Wheeler, Mark (2016) The Political History of Classical Hollywood: Moguls, Liberals and Radicals. In: Hollywood and the Great Depression: American Film, Politics and Society in the 1930s. Edinburgh University Press. ISBN 9780748699926
Hollywood’s relationship with the political elite in the Depression reflected the trends which defined the USA’s affairs in the interwar years. For the moguls mixing with the powerful indicated their acceptance by America’s elites who had scorned them as vulgar hucksters due to their Jewish and show business backgrounds. They could achieve social recognition by demonstrating a commitment to conservative principles and supported the Republican Party.
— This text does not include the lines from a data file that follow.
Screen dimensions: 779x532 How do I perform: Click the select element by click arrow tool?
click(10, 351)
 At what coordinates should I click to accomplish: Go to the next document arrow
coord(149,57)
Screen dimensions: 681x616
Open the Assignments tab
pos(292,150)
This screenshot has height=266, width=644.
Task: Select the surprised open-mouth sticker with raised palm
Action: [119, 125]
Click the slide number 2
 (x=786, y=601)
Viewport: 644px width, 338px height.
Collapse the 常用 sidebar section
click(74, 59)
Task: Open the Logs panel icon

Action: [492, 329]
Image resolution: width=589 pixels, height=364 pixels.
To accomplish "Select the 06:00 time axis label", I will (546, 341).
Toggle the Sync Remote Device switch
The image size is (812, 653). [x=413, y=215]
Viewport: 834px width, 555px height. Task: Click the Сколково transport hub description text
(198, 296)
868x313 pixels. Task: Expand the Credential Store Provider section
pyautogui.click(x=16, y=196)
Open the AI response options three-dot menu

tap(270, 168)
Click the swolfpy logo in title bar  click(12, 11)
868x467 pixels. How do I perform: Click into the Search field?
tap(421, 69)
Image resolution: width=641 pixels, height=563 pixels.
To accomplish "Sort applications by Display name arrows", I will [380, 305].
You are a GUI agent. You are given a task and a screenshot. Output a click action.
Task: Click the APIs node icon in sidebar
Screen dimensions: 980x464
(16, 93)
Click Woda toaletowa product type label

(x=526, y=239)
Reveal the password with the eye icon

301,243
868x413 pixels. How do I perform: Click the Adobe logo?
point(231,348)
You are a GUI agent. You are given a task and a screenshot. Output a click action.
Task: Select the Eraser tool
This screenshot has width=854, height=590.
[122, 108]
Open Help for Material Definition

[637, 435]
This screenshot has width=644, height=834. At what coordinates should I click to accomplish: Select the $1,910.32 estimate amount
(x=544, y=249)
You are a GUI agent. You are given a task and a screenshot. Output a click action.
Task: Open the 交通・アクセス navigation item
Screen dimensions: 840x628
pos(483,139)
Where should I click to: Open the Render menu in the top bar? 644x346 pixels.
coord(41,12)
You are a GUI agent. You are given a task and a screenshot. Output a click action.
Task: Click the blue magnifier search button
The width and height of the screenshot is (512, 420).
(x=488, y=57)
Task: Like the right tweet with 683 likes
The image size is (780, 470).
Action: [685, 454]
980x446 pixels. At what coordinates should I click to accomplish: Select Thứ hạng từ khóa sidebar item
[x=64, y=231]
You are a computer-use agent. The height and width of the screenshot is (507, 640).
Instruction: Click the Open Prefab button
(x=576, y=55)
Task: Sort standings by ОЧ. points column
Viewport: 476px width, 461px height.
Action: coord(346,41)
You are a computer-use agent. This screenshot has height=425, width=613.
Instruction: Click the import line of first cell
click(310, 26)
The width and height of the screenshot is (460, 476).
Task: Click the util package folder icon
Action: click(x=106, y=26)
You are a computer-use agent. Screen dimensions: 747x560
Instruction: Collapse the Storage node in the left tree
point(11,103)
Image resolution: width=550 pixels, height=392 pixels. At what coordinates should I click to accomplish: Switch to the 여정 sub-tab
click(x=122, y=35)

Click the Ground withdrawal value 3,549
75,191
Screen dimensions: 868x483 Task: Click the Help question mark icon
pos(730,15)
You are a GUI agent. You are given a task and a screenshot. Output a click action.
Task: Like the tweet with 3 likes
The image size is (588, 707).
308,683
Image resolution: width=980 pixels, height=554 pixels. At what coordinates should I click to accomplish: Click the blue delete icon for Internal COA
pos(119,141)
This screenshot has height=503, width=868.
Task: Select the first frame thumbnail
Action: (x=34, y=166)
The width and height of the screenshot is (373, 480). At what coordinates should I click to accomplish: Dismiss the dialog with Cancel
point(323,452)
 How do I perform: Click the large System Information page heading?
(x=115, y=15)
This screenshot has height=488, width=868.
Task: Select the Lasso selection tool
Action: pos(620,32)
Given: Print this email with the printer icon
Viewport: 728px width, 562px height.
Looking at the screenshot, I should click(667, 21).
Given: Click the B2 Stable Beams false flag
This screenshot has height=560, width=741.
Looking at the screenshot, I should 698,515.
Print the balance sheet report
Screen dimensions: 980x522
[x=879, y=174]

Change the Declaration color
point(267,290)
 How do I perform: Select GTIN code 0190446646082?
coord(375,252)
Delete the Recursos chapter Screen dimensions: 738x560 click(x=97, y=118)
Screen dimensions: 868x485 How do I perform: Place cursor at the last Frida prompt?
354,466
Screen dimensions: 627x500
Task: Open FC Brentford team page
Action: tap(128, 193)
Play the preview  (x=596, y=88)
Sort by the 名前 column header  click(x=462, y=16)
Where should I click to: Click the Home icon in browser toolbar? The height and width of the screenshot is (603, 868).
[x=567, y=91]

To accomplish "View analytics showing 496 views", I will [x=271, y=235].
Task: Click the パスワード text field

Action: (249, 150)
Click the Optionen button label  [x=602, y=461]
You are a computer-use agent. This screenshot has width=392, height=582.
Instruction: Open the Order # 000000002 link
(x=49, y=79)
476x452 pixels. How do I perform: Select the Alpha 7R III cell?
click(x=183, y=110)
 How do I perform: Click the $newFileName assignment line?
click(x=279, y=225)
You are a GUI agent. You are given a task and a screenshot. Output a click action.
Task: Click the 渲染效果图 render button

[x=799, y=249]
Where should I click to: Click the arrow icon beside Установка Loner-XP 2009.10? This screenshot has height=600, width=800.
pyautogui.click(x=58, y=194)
However, MGM’s Louis B. Mayer held deep right-wing convictions and became the vice-chairman of the Southern Californian Republican Party. He formed alliances with President Herbert Hoover and the right-wing press magnate William Randolph Hearst. Along with Hearst, Will Hays and an array of Californian business forces, ‘Louie Be’ and MGM’s Production Chief Irving Thalberg led a propaganda campaign against Upton Sinclair’s End Poverty in California (EPIC) gubernatorial election crusade in 1934. This form of ‘mogul politics’ was characterized by the instincts of its authors: hardness, shrewdness, autocracy and coercion.
In response to the mogul’s mercurial values, the Hollywood community pursued a significant degree of liberal and populist political activism, along with a growing radicalism among writers, directors and stars. For instance, James Cagney and Charlie Chaplin supported Sinclair’s EPIC campaign by attending meetings and collecting monies. Their actions reflected the economic, social and political conditions of the era, notably the collapse of US capitalism with the Great Depression, the New Deal, the establishment of trade unions, and the emigration of European political refugees due to Nazism.
Therefore, President Franklin D. Roosevelt (FDR) courted Warner Brothers to make films supporting New Deal values and appointed Jack L. Warner as the Los Angeles Chairman of the National Recovery Administration (NRA). Elsewhere, stars and writers such as Edward G. Robinson, and Dudley Nichols lent themselves to liberal, international causes. Some activists became attracted to the Hollywood Communist Party, which was a small, but potent, force in 1930s. This tide of Hollywood liberalism and radicalism was enhanced by the migration of New York based writers and stage actors who, in the wake of sound films, had resettled on the West Coast.
This chapter outlines the development of the moguls’ politics and how they courted the ‘great and good’ in American civil life. It will demonstrate how the social changes instituted by the New Deal provided the context through which the Hollywood workforce became politically conscious. Finally, it will discuss how the techniques employed by the moguls in EPIC campaign defined the political divide between left and right which emerged in Hollywood in the 1930s and would provide the context for the anti-Communist blacklist of the 1940s and 1950s.